TASK OBJECTIVE: Every line that contains the word "Click" should be copied from the records below.

DATA FOR REVIEW:
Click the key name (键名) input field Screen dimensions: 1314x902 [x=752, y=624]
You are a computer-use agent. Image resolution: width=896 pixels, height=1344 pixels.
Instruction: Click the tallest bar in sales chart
---
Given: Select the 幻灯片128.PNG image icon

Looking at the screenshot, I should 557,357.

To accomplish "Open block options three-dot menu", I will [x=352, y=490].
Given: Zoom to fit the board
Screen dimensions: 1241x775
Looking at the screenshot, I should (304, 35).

ANSWER AREA:
Click the key name (键名) input field Screen dimensions: 1314x902 [x=752, y=624]
Instruction: Click the tallest bar in sales chart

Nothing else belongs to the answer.